唐松林の中に小屋を建て、晴れた日には畑を耕し雨の日にはセロを弾いて暮したい、そんな郷秋<Gauche>の気ままな独り言。
郷秋<Gauche>の独り言
α99はSLRか?
数日前に、あるお方からソニーのトランスルーセントミラー・テクノロジーについてのお前の分析を聞きたいとのリクエストを頂いておりましたが、ゆっくり書いている時間がありませんでした。ようやく今日の昼休みにバタバタと打ち込み、ざっと推敲し(誤字脱字がかなり残っていることと思います)、身内専用の掲示板に掲載しましたが、せっかく書いたので「もったいない」とばかりに自分のblogの方にも掲載することにいたしました。「手抜き!」との突っ込みはご遠慮くださいますよう、平にお願い申し上げます。以下、本文。

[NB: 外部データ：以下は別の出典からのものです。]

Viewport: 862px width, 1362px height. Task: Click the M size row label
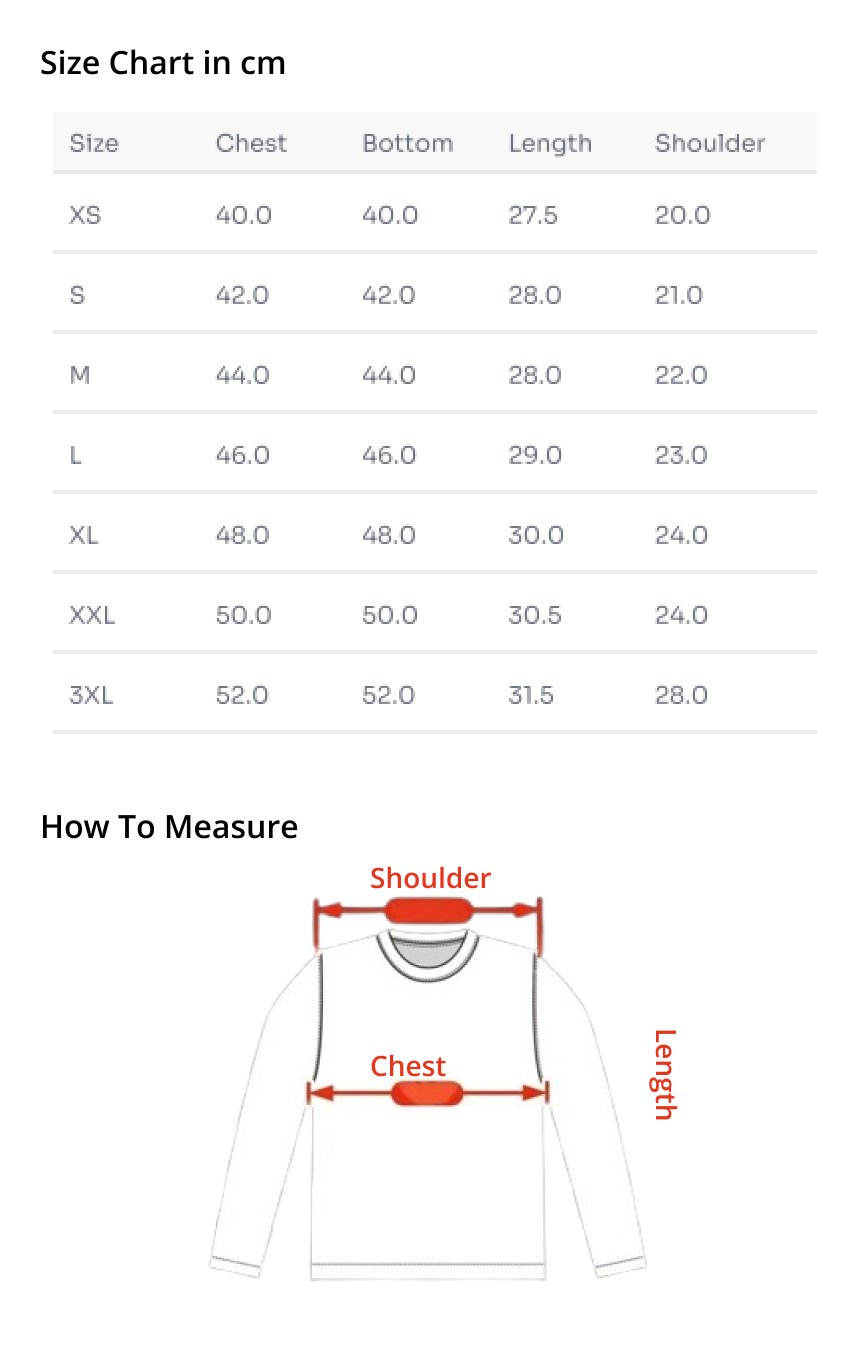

ソニーのトランスルーセントミラー・テクノロジーの詳細については
http://dc.watch.impress.co.jp/docs/news/interview/20101025_398999.html
を参照ください。
ようするに通常のSLRにおける可動式(跳ね上げ式)のレフレックスミラーを固定式の半透過(ハーフ)ミラーにしたカメラです。多分。
このような形式のレフレックスミラーを持ったSLRは過去にキヤノンではキヤノンペリックスやEOS RTなど、ニコンではF3Hの例がありますが、これらのファインダーはいずれも旧来からの光学式でした。近頃登場したソニーのトランスルーセントミラー・テクノロジーはファインダーを電子方式(電子ビューファインダー、EVF)としているのが新しいところです。
同時に、ハーフミラーで上方(従来のSLRであればペンタプリズムがある位置)に導かれた画像は高度に制御されたAFのために利用される(電子ファインダーの為の画像情報は、ハーフミラーの後ろにあるイメージセンサーから導かれる)のも新しい技術です。
さて、ソニーのトランスルーセントミラー・テクノロジーを用いたα99のようなカメラをSLR(一眼レフ)と呼べるかと云う問題ですが、その為にはまずSLRの定義を確認する必要があります。
日本語の「一眼レフ」は ”Single-lens reflex camera” を直訳したもので、「一眼(二眼でないと云う意味)で、(ファインダースクリーンに結像させる為の)反射鏡を持ったカメラ」と云う事になりますが、問題は括弧書きした「ファインダースクリーンに結像させる為の」です。本来であれば ”Single-lens reflex for finder screen camera” でなければならないのに、これまでの技術では、ファインダーは光学式以外の選択肢がないために、当然のことである ”for finder screen” が省略され ”Single-lens reflex camera” となったものと考えられます。
“for finder screen” が省略されてはいるけれど、SLRが ”Single-lens reflex for finder screen camera” の頭文字を取ったものだ主張するならば、α99は一眼レフではないことになります。
一方、SLRはあくまでも “Single-lens reflex camera” の省略形で、”reflex mirror”(正しくは Reflecting mirrorか)があれば、反射された画像の利用形態如何に関わらずSLRだと云う主張に基づけば、α99は一眼レフであると云うことになります。
私の立場は前者で、SLRは ”Single-lens reflex for finder screen camera” の省略形であり、あくまでも反射鏡による光学系ファインダーを持つものが「正統派」一眼レフであると云うものです。が、「正統派」ではないけれど、α99等トランスルーセントミラー・テクノロジーを用いたカメラが、現代的一眼レフの一形式であるとする主張があるならば、それに対しても一定の理解を示す余地は持ち合わせているつもりでおります。
例によって記事本文とは何の関係もない今日の一枚は、季節の花コスモス。今年こそは昭和記念公園で咲いていると云う黄色いコスモスを撮りに行きたいと思っているのですが、果たして叶うでしょうか。